For several years, tobacco was fighting to save it's reputation from allegations that it caused cancer. The strategy of the industry was two-fold. First, support scientific studies that disprove the links between smoking and cancer, also known as junk science. And second, attack the scientific basis that means it is possible to prove something random and probablistic like cancer comes from smoking. 

This same tactic became very useful in the global warming "debate". Money has been spent so effectively debunking the science behind climate change, that some people actually believe climate change itself is a conspiracy. They believe that secret organisations are funding the research to topple the western economies.

Again, there is a strong anti-science element to this. To some extent this comes down to epistemology. In hard sciences, like physics and chemistry, we can usually set up experiments that will pretty much prove or disprove our theories. We can't do this with the climate. There's no way to go back and stop the industrial revolution to see if that would make a cooler planet. We can certainly carry on experimenting by burning fossil fuels, but we don't have a control group, so there is nothing to compare our results against. 

But what does this have to do with religion? Why on earth would the religious right be jumping into bed with oil company executives? Doesn't the bible warn us of the rich and powerful? Isn't there something just un-christian about making money by selling poison to people? And wasn't the eleventh commandment, thou shalt not pollute they neighbour's groundwater supply?
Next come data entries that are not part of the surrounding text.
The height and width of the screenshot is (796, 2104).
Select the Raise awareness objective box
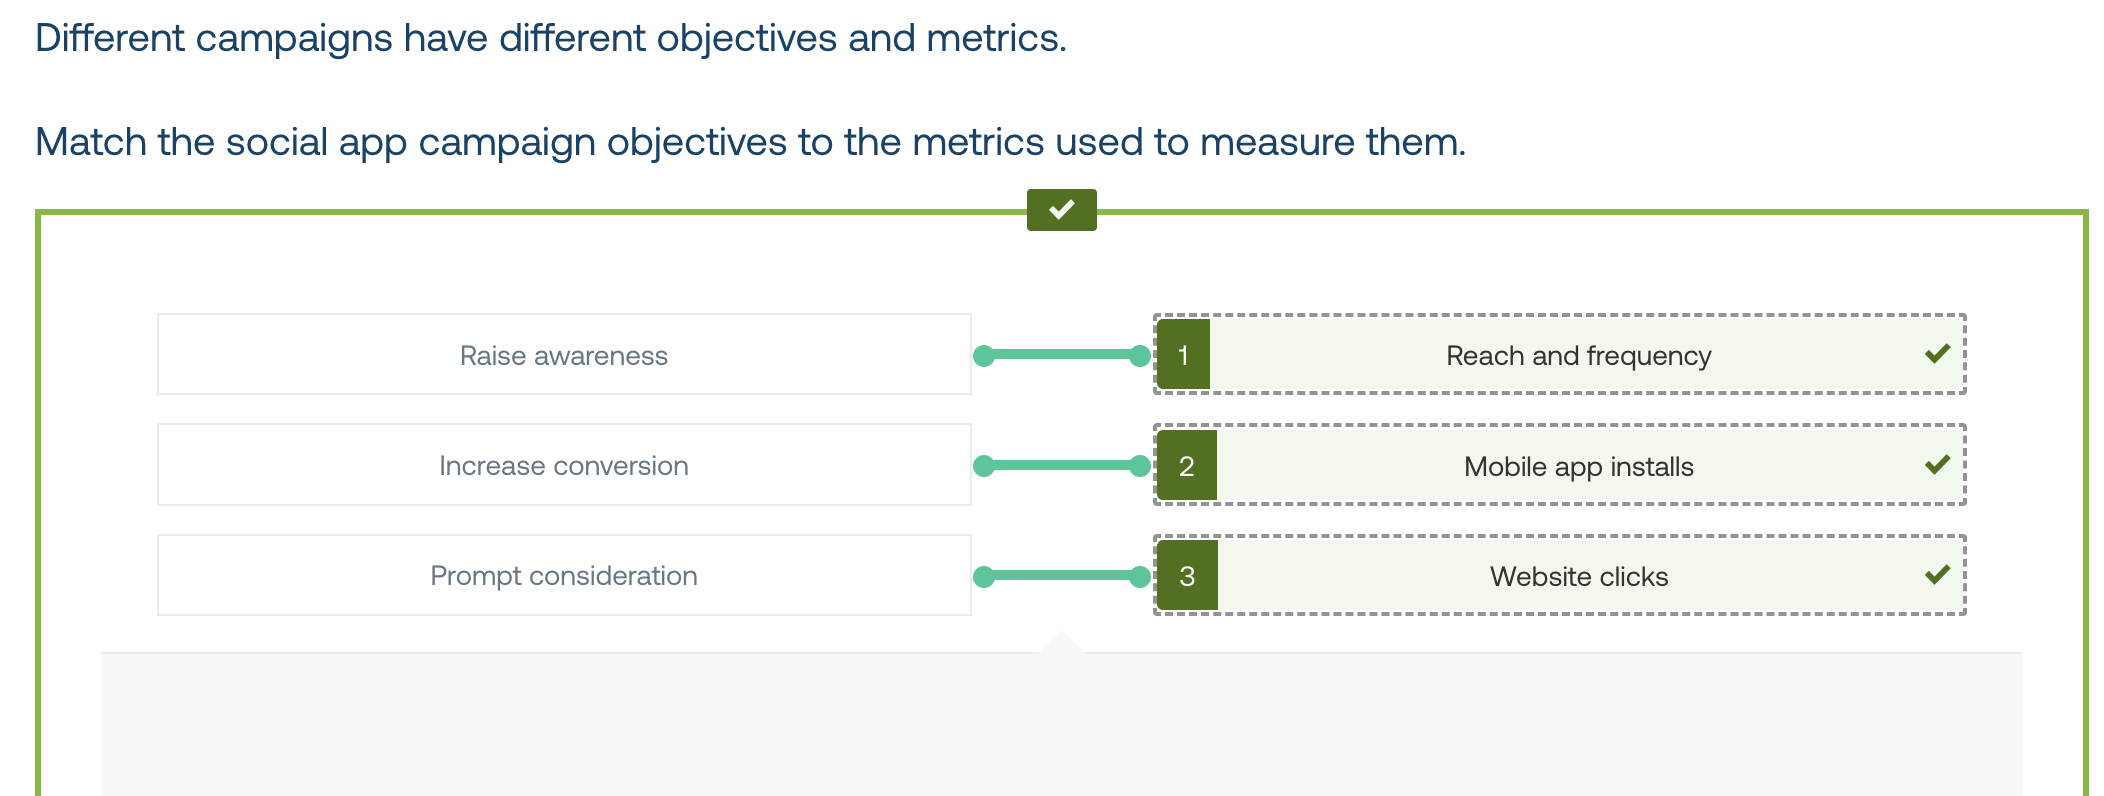[x=564, y=354]
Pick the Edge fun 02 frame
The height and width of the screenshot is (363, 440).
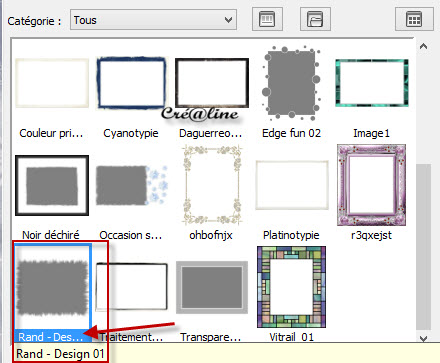(292, 83)
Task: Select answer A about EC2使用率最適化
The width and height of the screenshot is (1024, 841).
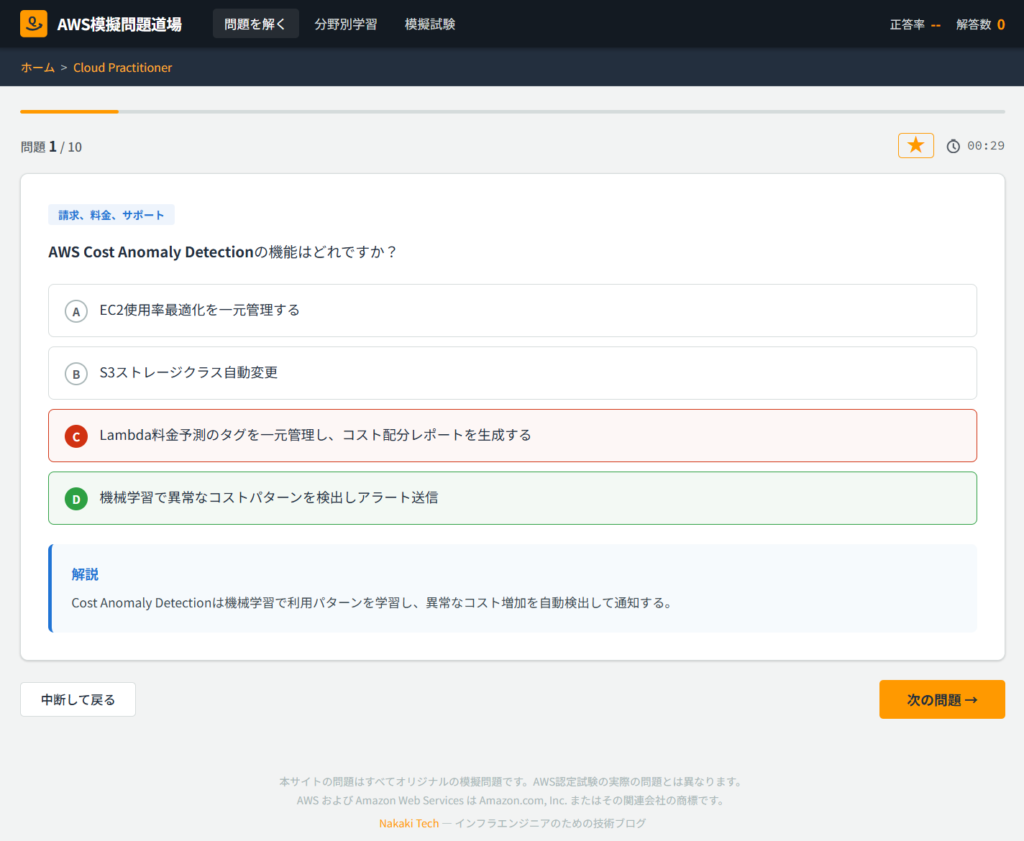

The only possible link I can find is connected with this anti-science. Similar to the science of climate change, biology and geology have some elements that cannot simply be proved by experiments in the lab. For example it's impossible to go back in time, from generation to generation, to see whether evolution really did happen, and whether we have common ancestors among the apes, and going further back still throughout all life on earth.

There has certainly been a backlash against evolution among the religious fundamentalists, and I don't think this is a recent thing. At the Scopes Monkey Trial back in 1925 the State of Tennessee found John Scopes guilty of teaching evolution and fined him $100. In fact it probably goes back to the time of Darwin himself, when religious enclaves across the United States were shielded from the kind of debate that took place in more secular areas, and could see the theory of evolution for what it is: an affront to the very foundation of Christian belief. If only America had been colonised before Galileo, there may still be swathes of North America where people believe the earth revolves around the sun.

So basically this is how it works:
God hates science;
The oil industry hates science (except when they need it to get the oil out of the ground);
So the oil industry loves God (your enemy's enemy is your friend). 

I may, of course, be completely missing the point. 

Also, watch out Barack, what does that say on your badge? In God we trust?